=== Section Start ===
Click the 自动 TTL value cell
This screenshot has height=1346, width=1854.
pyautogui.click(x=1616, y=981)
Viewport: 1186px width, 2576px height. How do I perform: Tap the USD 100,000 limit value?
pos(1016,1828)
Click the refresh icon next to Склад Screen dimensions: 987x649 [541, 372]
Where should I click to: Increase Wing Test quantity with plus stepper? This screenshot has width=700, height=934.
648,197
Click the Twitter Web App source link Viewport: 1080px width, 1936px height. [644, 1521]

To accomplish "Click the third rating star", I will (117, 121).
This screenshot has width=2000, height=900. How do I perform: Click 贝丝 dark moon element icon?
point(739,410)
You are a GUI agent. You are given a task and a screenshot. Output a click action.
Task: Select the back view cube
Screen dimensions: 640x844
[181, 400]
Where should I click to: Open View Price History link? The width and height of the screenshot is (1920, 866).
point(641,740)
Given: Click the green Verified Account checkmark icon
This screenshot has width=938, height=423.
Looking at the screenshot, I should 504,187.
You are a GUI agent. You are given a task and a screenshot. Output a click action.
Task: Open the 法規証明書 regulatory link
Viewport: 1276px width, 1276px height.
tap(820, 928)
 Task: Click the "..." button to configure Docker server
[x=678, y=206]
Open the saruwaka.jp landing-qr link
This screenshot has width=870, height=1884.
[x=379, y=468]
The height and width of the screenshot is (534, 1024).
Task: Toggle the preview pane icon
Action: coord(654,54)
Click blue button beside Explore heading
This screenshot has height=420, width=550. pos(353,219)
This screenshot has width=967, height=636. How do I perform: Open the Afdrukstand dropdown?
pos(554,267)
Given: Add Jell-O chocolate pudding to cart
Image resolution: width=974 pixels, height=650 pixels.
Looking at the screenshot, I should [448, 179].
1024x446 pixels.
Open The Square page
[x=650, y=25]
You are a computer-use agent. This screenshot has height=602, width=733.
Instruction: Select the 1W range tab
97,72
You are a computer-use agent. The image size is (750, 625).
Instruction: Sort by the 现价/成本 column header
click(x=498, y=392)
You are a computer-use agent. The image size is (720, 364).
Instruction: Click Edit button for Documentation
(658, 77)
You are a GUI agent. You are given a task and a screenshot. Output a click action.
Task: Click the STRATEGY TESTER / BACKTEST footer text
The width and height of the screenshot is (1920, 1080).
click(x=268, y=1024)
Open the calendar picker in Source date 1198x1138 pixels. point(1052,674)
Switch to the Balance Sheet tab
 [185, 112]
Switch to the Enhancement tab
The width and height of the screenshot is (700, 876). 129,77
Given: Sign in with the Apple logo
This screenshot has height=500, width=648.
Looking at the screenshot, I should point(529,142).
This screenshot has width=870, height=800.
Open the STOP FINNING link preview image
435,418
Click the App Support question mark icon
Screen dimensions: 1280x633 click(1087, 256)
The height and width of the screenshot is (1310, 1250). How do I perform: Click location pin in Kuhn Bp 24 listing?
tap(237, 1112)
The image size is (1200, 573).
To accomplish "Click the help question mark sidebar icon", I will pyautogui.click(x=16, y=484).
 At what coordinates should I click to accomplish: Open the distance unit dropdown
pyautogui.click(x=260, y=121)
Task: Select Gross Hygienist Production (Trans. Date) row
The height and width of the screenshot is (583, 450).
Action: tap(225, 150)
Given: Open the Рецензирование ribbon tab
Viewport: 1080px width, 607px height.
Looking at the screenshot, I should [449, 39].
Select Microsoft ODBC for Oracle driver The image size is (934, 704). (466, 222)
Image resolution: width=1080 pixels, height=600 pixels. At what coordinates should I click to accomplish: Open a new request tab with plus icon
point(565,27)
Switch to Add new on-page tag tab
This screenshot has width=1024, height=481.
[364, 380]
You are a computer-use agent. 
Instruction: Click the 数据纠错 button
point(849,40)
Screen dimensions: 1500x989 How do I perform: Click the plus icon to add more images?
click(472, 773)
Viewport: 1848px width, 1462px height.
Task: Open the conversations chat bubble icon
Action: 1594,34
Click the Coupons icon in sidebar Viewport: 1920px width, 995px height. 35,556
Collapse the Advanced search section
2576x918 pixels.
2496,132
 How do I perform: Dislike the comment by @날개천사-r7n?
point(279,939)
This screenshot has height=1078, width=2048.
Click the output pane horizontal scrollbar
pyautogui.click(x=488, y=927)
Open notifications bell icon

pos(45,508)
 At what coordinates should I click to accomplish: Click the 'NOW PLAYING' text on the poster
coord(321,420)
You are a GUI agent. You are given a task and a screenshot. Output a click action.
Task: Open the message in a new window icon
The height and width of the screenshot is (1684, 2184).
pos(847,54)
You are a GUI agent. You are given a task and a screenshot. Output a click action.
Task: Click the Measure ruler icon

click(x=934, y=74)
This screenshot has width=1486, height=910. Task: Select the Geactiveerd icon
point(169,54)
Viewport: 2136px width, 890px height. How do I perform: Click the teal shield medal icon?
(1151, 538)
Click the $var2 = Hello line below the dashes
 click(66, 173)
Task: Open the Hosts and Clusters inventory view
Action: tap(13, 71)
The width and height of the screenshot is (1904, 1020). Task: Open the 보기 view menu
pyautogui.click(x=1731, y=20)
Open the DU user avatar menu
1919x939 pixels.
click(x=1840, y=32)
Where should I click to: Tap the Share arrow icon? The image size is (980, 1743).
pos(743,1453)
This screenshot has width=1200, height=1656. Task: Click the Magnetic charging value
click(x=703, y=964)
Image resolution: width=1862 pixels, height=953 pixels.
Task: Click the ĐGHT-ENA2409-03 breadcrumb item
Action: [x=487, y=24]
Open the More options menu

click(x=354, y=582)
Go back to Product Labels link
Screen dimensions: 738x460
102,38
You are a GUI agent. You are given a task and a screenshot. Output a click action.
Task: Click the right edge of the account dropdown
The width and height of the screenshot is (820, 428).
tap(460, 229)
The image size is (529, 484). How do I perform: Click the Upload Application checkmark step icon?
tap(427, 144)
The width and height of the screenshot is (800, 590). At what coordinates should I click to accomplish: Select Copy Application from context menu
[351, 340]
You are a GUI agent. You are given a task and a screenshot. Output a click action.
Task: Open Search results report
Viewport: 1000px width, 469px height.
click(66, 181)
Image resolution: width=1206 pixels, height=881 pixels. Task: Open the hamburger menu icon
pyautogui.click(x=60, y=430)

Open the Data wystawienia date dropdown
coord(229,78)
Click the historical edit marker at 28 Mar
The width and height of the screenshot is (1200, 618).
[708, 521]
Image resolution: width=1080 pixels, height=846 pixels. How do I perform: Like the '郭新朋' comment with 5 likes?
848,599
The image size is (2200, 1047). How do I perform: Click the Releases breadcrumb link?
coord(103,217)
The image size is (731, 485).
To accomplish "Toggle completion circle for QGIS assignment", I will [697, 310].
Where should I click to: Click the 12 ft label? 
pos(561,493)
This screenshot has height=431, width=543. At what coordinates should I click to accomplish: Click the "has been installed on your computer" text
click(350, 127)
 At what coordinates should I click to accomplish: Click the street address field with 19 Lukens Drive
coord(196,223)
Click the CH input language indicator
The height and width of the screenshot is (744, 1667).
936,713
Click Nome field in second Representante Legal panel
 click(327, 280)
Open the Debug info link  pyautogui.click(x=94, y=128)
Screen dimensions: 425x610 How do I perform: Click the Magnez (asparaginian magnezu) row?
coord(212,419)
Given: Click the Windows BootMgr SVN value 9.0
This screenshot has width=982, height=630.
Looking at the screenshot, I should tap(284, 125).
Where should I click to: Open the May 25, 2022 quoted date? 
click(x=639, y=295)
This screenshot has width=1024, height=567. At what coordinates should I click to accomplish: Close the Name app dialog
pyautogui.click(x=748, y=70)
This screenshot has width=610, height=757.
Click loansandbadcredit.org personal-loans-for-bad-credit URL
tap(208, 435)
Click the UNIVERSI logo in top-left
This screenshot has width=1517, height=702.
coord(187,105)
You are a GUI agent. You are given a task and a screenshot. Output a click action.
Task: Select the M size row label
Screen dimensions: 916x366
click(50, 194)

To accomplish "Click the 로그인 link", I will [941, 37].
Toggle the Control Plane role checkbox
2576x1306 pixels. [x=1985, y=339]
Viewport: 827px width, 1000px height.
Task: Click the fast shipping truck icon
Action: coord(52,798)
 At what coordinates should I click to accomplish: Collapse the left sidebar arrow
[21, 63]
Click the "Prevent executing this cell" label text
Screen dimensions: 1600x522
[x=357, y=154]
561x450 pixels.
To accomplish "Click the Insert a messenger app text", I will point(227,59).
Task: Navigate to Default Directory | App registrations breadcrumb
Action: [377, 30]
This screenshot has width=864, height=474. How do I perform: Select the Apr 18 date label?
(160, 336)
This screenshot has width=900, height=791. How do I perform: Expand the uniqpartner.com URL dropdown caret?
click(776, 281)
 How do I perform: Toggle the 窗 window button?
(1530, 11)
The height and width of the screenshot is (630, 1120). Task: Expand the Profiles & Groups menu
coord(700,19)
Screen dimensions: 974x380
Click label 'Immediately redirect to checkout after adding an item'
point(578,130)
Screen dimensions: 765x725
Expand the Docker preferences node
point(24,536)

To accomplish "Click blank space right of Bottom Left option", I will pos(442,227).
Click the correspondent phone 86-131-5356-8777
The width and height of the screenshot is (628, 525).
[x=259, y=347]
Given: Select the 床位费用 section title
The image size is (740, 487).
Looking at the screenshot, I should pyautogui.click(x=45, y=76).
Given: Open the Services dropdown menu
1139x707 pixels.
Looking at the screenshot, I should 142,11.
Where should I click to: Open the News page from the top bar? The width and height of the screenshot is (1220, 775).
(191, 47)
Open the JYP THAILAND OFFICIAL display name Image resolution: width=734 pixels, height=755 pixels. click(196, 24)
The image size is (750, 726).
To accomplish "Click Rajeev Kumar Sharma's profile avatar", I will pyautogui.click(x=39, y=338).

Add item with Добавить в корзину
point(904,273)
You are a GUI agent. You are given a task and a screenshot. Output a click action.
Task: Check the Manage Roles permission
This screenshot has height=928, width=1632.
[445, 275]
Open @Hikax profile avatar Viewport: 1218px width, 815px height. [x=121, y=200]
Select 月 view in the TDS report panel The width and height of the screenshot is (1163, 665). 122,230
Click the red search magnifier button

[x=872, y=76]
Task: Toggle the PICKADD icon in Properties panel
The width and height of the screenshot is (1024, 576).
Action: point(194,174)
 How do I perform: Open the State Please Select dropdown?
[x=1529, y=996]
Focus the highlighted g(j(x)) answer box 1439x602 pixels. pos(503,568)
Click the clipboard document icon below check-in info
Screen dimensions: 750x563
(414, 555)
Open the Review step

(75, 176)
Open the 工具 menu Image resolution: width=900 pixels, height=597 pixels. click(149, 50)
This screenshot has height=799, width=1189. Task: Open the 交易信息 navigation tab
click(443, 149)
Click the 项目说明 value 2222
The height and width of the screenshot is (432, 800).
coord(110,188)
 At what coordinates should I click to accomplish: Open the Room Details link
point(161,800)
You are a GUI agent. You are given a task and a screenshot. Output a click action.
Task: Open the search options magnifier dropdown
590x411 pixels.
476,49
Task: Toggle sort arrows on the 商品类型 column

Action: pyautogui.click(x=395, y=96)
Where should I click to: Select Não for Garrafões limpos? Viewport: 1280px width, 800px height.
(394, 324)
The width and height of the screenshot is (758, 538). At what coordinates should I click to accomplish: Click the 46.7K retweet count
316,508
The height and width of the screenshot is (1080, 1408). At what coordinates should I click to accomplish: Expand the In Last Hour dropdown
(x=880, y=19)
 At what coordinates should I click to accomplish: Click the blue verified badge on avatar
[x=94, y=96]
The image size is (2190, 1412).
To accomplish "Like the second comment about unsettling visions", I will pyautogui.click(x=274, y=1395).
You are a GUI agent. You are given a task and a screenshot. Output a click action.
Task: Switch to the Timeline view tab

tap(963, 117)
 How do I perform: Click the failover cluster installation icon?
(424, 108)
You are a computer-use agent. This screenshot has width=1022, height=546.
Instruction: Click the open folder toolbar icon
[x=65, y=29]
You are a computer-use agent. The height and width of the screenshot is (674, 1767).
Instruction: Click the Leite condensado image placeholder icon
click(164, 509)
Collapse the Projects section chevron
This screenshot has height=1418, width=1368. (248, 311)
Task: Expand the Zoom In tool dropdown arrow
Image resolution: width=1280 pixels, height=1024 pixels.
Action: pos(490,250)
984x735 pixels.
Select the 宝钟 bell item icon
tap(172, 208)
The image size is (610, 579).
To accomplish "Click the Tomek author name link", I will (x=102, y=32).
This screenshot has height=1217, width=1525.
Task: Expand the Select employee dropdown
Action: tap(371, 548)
=== Section End ===
If a line in the material holds "right", copy it.

Task: Click the right edge of the account dropdown
To accomplish "Click blank space right of Bottom Left option", I will pos(442,227).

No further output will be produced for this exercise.